DIREITO DE RESPOSTA - Tribunal de Contas libera obras da Avenida 13 de Maio, em Pancas


Em cumprimento a decisão liminar tomada pela 1ª Vara Cível de Pancas no processo 5000102-20.2020.8.08.0039, o Prefeito Municipal de Pancas, Sidiclei Giles de Andrade, vem exercer o Direito de Resposta sobre a publicação com o título “TCES determina suspensão de obra em Pancas por indícios de irregularidades” veiculada em Colatina News

Por unanimidade, o Tribunal de Contas do Espírito Santo (TC-ES) liberou a retomada das obras de pavimentação da Avenida 13 de Maio, em Pancas. A decisão foi tomada na sessão plenária de 21/07. Assim, a Prefeitura Municipal pode dar prosseguimento a implantação do asfalto.

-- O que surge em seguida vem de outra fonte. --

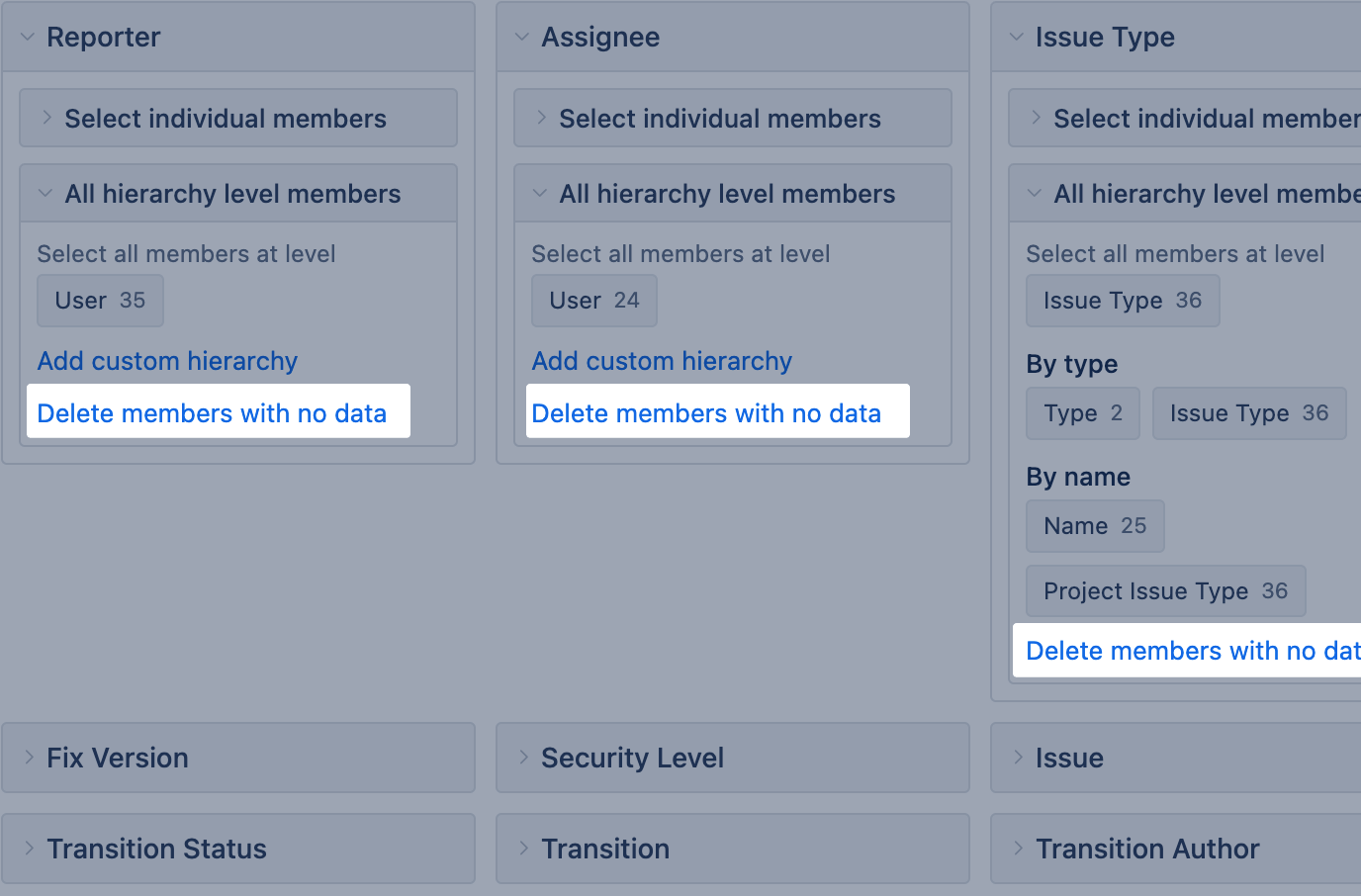Expand the Transition Status dimension

156,849
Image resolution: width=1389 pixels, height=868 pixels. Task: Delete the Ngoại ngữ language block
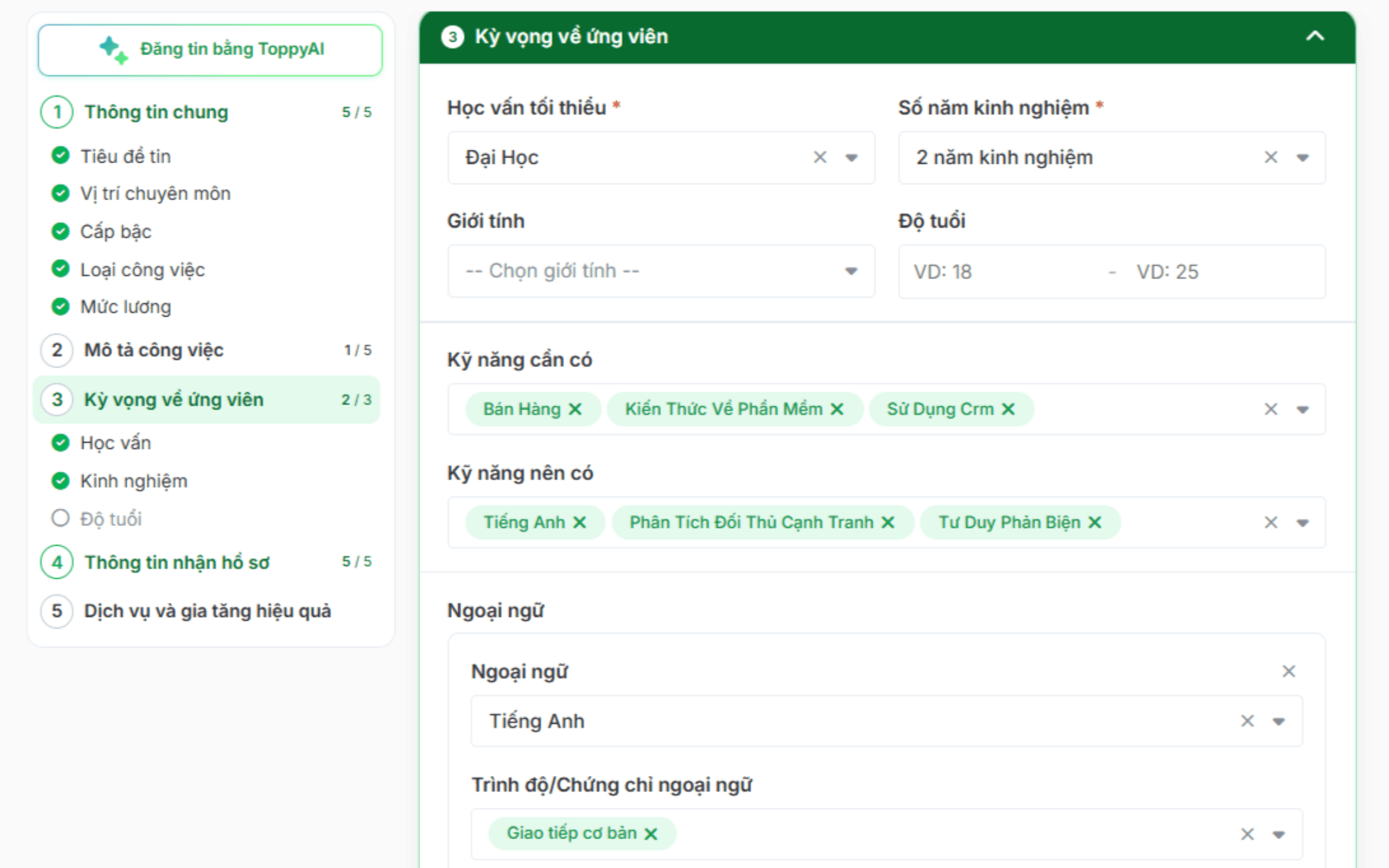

Após a manifestação apresentada pelo município, o relator do caso, conselheiro Domingos Augusto Taufner, destacou que o fato da obra ser paralisada se torna mais danoso à comunidade local do que sua continuidade já que a empresa contratada poderá receber pelos trabalhos executados.

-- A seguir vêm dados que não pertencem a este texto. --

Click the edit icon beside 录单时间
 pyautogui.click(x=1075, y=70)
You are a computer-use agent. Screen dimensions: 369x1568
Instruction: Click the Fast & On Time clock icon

“Ante o exposto, voto para revogar a cautelar inicialmente concedida por meio da decisão monocrática 472/2020 autorizando a Prefeitura Municipal de Pancas a dar continuidade das obras”, destacou o conselheiro Taufner em seu voto seguido na íntegra por mais cinco conselheiros do Tribunal de Contas.

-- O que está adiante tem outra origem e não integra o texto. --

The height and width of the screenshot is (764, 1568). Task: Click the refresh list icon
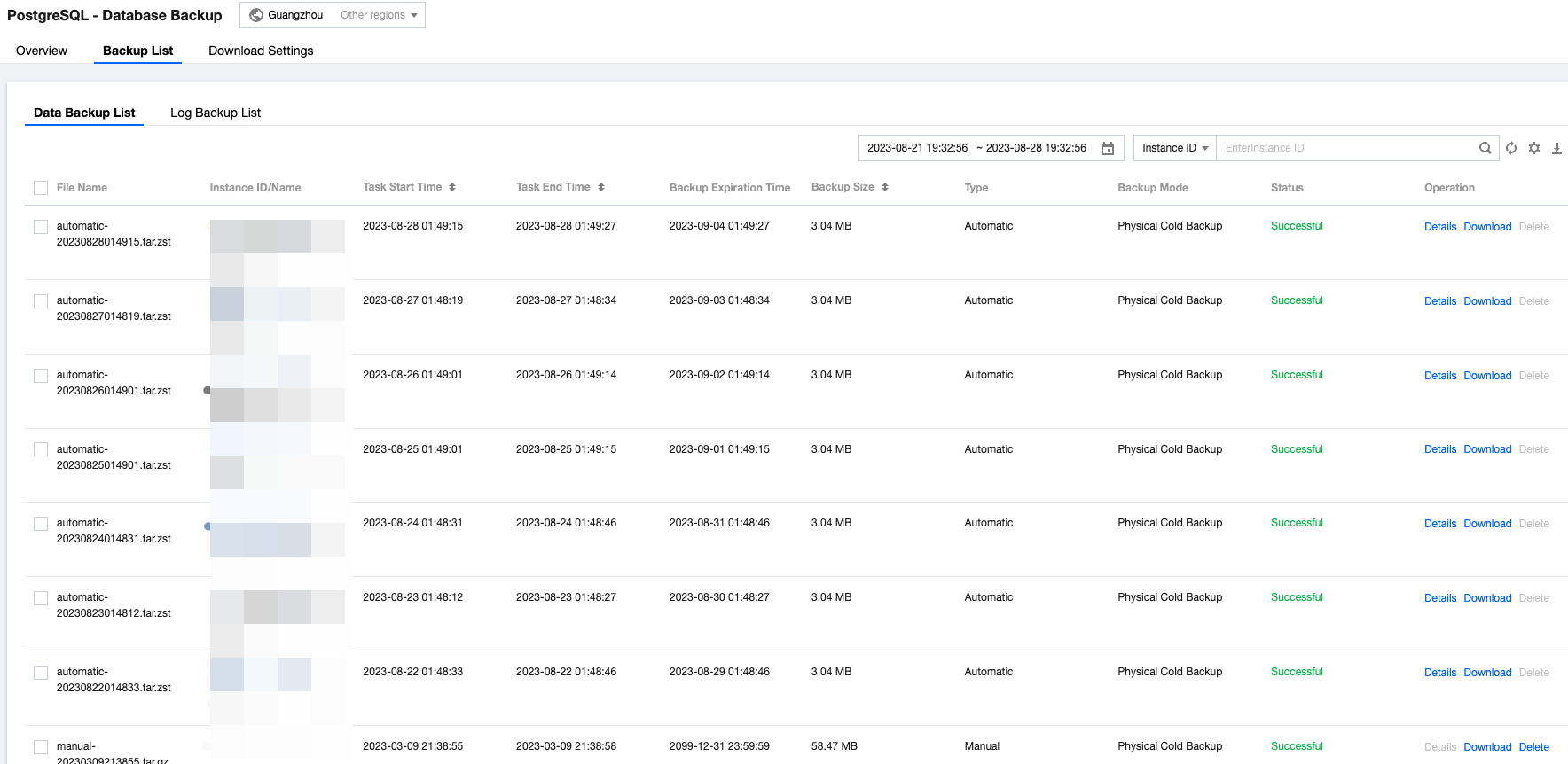click(1511, 148)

Com um investimento de R$ 1.014.940,09, a Prefeitura de Pancas está realizando a pavimentação da Avenida 13 de Maio no trecho das ruas Joadir Teixeira Machado, Padre Braz Marino e o pátio da Estação Rodoviária João Ferreira Dutra.

“A decisão do Tribunal de Contas mostra que Pancas trabalha de forma séria e está sempre aberta a prestar qualquer informação que o Tribunal precisar. Transparência na administração pública é uma premissa. A obra está agora em fase final de execução e a população está muito satisfeita", disse o prefeito, Dr. Sidiclei.

Nota da Redação:

A notícia foi baseada na decisão proferida pelo conselheiro relator Domingos Augusto Tauffner, que ao encontrar irregularidades no procedimento licitatório, determinou a suspensão imediata da licitação e, caso já tivesse sido realizada, que deixasse de promover qualquer ordem de serviço para início da obra. Determinou, ainda, que todas as partes envolvidas fossem ouvidas, inclusive o prefeito Sidiclei Giles de Andrade.